Frances Burney war für viele spätere Schriftstellerinnen, darunter auch Jane Austen, ein glänzendes Vorbild, denn sie prägte mit ihren Werken den Gesellschaftsroman und doch ist Fanny Burney bei der deutschen Leserschaft eine Unbekannte, da kaum einer ihrer Romane in einer aktuellen deutschen Übersetzung vorliegt. Lediglich ihr 1778 zunächst anonym veröffentlichter Briefroman »Evelina« wurde nun vom Reclam Verlag in einer Neuübersetzung herausgebracht, was große Hoffnung macht, dass auch noch ihre anderen Romane ›Cecilia‹ (1782), ›Camilla‹ (1796) und ›The Wanderer – Female Difficulties‹ (1814) eine Renaissance erleben werden.

Meine große Liebe zu dieser Art Gesellschaftsromane wurde durch die bereits erwähnte Jane Austen geweckt, sodass ich nicht umhinkomme zumindest eine kleine Einordnung anzustellen. Während ›Stolz und Vorurteil‹ und Co. in der kurzen Epoche der Regency (Anfang 19. Jahrhundert) angesiedelt sind, spielt »Evelina« in der georgianischen Ära (gegen Ende des 18. Jahrhunderts).

Die Etikette, Sitten und Gebräuche, Wichtigkeit der Abstammungslinie, sowie Umgangsformen sind zwar sehr ähnlich, doch Frances Burney verlegt den Handlungsort von der ruhigen ländlichen Gegend in das geschäftige Stadttreiben Londons und das Erholungsgebiet Bristol Hotwells, wo zahlreiche Aktivitäten die unerfahrene Titelheldin erwarten.

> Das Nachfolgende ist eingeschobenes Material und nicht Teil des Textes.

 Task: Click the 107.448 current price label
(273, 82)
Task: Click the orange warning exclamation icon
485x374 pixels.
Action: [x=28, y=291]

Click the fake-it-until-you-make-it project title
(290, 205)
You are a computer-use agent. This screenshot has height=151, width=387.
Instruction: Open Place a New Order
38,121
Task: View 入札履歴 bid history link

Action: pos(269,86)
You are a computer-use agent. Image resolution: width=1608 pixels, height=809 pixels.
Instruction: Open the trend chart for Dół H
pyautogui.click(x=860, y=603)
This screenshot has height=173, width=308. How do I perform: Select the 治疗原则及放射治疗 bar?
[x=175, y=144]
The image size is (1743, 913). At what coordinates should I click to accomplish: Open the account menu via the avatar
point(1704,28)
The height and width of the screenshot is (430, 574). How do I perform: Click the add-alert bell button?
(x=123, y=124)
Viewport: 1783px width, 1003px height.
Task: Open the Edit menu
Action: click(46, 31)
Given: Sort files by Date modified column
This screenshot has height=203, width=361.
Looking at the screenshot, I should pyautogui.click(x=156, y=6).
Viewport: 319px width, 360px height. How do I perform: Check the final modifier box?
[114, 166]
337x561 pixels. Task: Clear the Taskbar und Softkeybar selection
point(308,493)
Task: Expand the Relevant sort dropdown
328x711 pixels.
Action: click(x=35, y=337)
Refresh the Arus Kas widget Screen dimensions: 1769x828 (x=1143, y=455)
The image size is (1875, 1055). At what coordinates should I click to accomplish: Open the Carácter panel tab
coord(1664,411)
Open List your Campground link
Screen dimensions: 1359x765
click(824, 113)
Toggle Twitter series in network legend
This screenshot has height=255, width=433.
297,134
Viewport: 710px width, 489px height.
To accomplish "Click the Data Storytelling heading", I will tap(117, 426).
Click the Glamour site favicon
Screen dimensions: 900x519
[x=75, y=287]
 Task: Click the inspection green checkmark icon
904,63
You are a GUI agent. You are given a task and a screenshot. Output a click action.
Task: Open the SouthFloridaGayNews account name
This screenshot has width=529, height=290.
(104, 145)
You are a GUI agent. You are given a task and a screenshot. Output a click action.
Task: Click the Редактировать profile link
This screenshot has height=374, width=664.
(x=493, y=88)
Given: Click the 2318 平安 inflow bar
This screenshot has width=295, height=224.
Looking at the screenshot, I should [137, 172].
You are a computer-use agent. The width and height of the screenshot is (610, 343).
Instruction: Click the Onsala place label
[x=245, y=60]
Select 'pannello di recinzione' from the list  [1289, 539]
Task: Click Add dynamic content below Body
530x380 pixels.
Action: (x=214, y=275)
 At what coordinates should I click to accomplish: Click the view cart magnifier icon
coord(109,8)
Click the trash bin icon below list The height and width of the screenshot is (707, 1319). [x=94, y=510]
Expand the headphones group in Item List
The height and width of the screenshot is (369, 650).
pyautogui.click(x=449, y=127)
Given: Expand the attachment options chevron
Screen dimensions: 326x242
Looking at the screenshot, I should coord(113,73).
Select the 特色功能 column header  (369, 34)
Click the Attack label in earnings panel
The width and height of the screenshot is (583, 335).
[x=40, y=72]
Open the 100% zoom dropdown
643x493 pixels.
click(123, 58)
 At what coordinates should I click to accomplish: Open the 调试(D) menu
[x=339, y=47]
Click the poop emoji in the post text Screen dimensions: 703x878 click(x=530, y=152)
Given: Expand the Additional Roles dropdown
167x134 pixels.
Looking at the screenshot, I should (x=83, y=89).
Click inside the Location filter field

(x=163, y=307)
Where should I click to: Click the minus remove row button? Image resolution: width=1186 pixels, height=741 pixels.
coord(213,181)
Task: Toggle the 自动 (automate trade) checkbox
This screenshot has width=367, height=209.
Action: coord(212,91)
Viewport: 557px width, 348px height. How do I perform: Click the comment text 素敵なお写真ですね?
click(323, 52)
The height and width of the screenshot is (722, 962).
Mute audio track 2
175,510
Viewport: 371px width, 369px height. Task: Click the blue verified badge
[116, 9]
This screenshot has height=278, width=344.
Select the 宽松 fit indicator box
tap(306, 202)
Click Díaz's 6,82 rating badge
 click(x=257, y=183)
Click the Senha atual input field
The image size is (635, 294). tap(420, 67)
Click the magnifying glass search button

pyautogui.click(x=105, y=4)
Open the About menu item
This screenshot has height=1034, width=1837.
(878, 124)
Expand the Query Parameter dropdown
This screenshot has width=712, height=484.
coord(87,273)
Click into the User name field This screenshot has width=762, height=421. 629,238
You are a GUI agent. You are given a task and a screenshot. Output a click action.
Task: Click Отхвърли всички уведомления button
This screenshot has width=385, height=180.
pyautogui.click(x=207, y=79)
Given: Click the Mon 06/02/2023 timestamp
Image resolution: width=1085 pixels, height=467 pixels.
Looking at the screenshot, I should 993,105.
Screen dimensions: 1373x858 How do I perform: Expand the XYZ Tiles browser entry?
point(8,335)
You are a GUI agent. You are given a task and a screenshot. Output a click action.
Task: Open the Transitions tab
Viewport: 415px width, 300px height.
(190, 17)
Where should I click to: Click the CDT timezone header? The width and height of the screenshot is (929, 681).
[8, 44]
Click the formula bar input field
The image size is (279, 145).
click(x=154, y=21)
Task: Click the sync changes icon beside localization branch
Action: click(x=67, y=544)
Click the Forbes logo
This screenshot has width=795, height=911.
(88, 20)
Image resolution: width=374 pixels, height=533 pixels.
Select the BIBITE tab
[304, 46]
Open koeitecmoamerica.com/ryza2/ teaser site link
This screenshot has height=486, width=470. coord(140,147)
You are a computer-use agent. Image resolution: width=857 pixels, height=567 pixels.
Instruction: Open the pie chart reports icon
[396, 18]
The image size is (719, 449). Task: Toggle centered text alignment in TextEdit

Als Mündel des Landpastors Arthur Villars erzogen, da ihre Mutter aus einfachen Verhältnissen stammte und ihr adliger Vater sie nicht anerkannte, hat die siebzehnjährige Evelina einen ungesicherten Status in der Gesellschaft und ist sich dessen auch bewusst. Ihr geliebter Ziehvater lässt seine behütete Evelina nur ungern ziehen, doch die befreundete Lady Howard kann ihn schließlich überzeugen, wie wichtig der Kontakt zu anderen Menschen und der Gesellschaft für das Heranreifen seiner liebreizenden Evelina ist.

Aus den Briefen Evelinas erfährt Arthur Villars von den bewegenden Ereignissen in London, den Bällen, den Opernbesuchen oder vom Wandeln in einem der beliebten Lustgärten. Natürlich bleiben auch die angenehmen wie unangenehmen Bekanntschaften mit aufdringlicher jungen Herren, dem galanten Lord Orville und das Aufeinandertreffen mit ihrer affektierten Großmutter nicht unerwähnt. Das alles wird so lebhaft geschildert, dass man einfach immer nur weiterlesen möchte (am besten ohne das Buch aus der Hand legen zu müssen).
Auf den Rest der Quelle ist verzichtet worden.